Слушатели снова вздрогнули.
— Это почему же, позволь спросить, — заговорил В. С. Белугин, — после Великой Отечественной не осталось никаких шансов достичь коммунизма?
— А потому, что с момента появления на свете ядерного оружия кое-кто решил, что лучше погубить цивилизацию, нежели позволить на всей Земле воцариться коммунистическим порядкам. А в конце века многие пришли к выводу, что раз уж коммунизма от вас не дождаться, то лучше вернуться в капитализм. Может, я презираю советскую власть не только за взорванные церкви, но и за уход от первоначально поставленных революционных идей. Вот так-то, Василий СергееВИЧ. Да, товарищи, ВИЧ. Вирус иммунодефицита человека!
Товарищи сидели немного пришибленные, и конечно, смысл последних моих слов остался ими не понят.
— Как же у тебя язык поворачивается так говорить? — пришёл в себя и вновь загневался В. С. Белугин, зам. начальника областного управления КГБ. — «Презираю советскую власть!» Вам советская власть дала...
— Ага, раздвинула ноги и дала! — перебил я его. — Капитализм дал мне во много раз больше, однако ж я от него не в восторге. Так-что давайте звоните быстренько Андропову, предупредите его заранее. У меня с ним серьёзный разговор намечается.

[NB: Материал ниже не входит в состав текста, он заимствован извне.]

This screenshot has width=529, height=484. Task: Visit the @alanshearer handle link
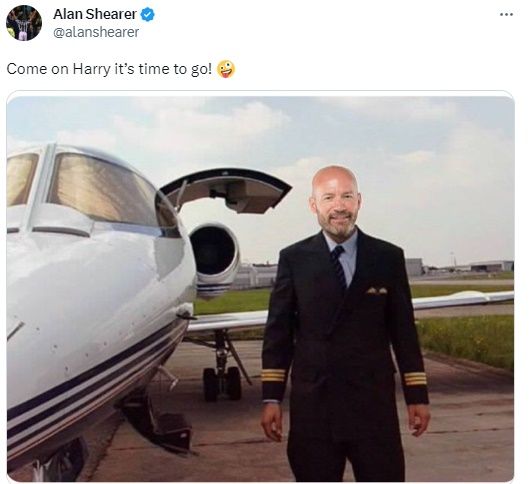point(96,32)
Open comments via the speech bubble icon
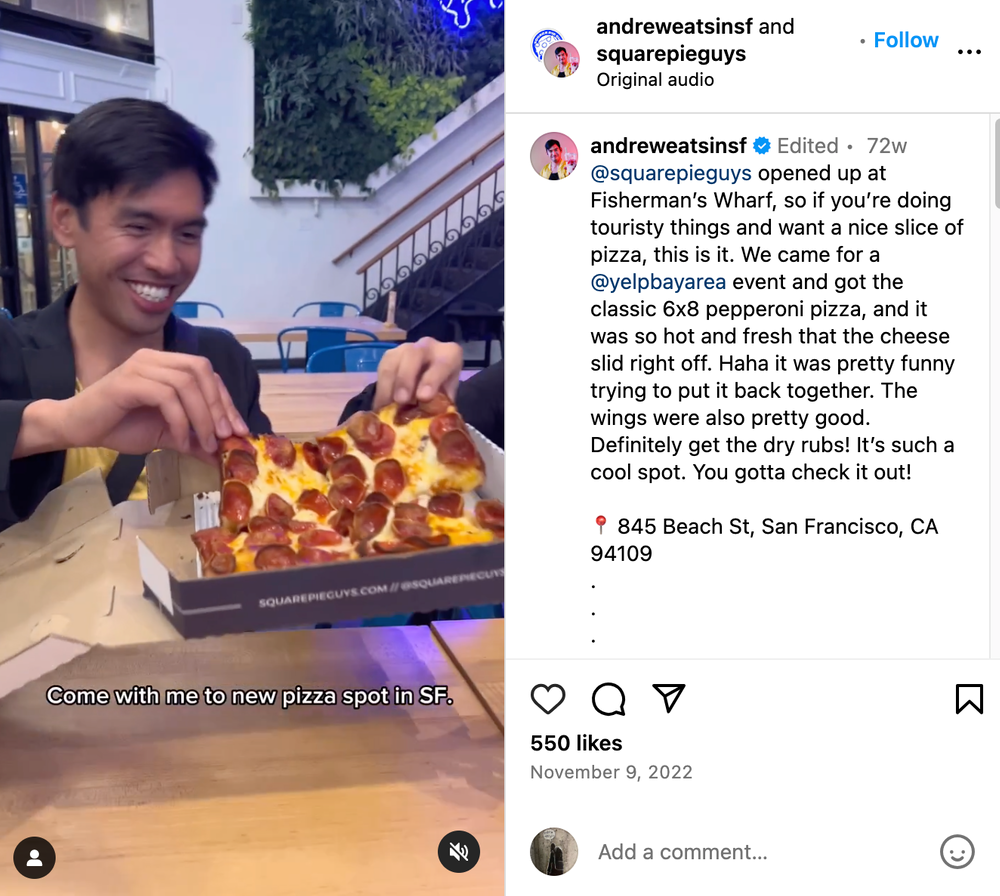 608,699
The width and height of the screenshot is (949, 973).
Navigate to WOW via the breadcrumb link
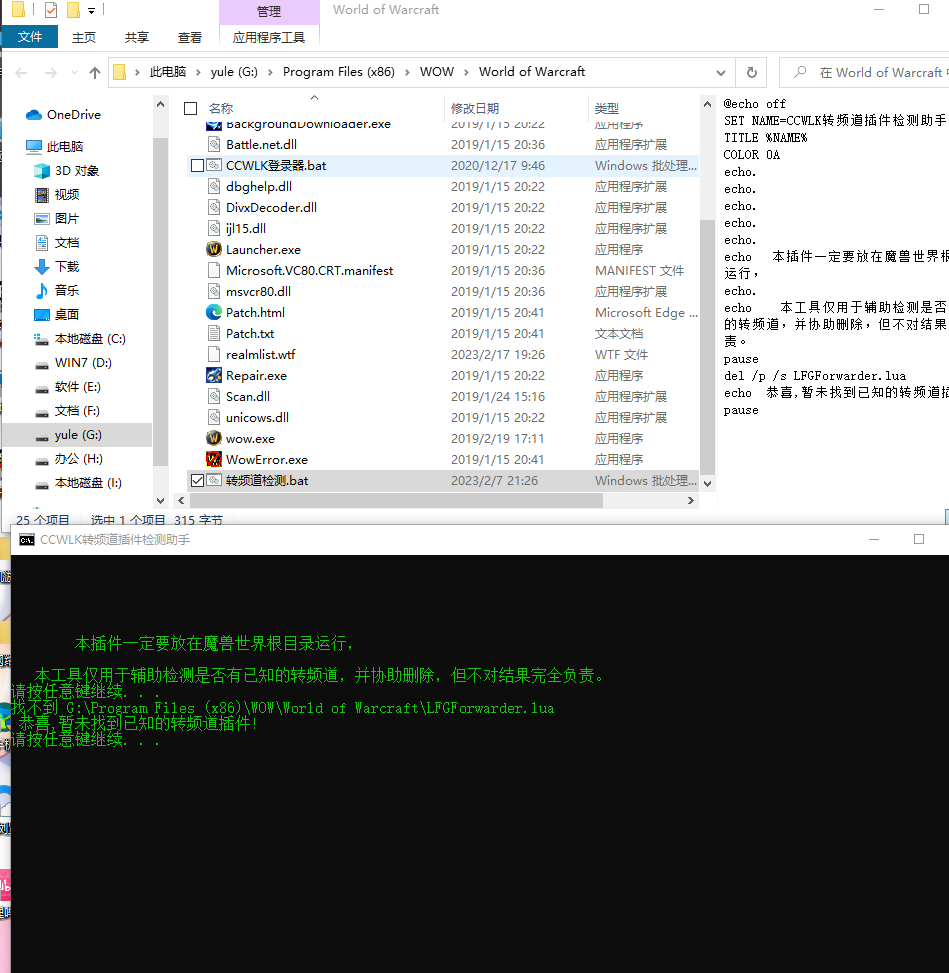[437, 72]
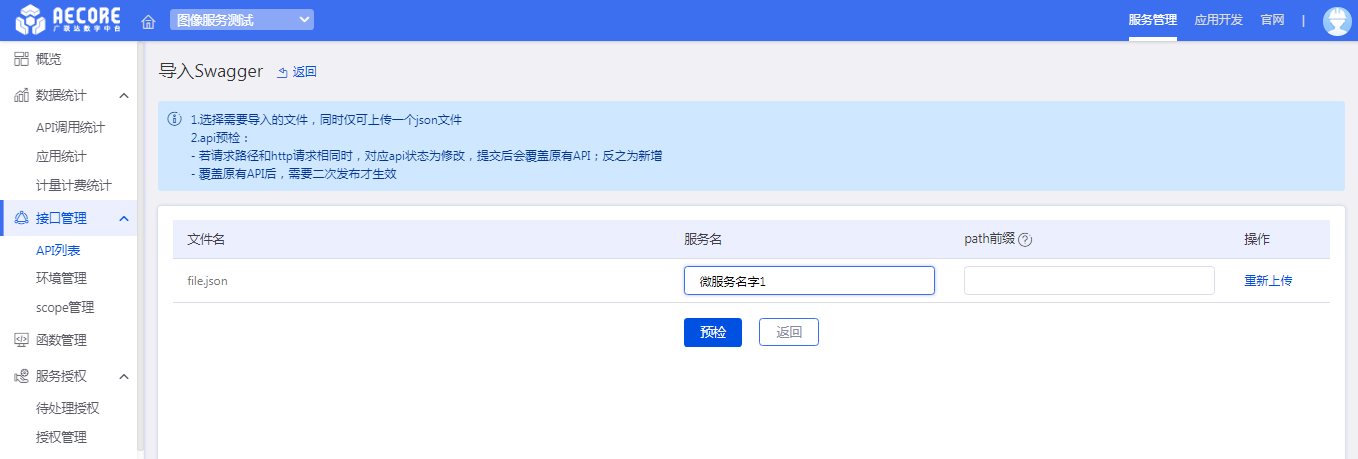The height and width of the screenshot is (459, 1358).
Task: Click the 接口管理 sidebar icon
Action: 21,218
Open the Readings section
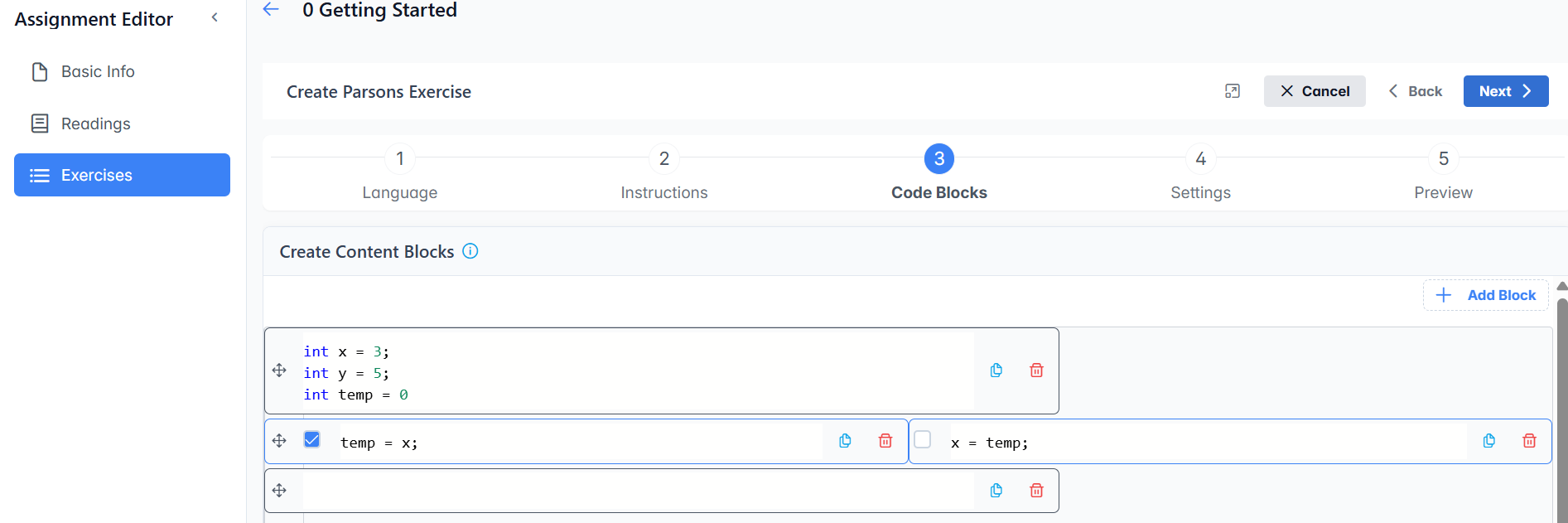 pos(95,123)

— Сообщим, не волнуйся, — вздохнул Виталий Степанович, и я сразу почувствовал похолодание в его ко мне отношении. — Кому следует — непременно доложим. Ну что, Василий Сергеевич, медицинское освидетельствование будем проводить завтра, прошу вас к одиннадцати часам пригласить специалистов, а также активизировать работу по выяснению личности задержанного...
Время было уже часов шесть вечера. Я понимал, что завтра никакого освидетельствования не состоится по причине исчезновения объекта изучения, но молчал в тряпочку. Немного сожалел, что в разговоре пытался обидеть этих людей, выполняющих свою специфическую работу. Но такой уж я циник, что поделать.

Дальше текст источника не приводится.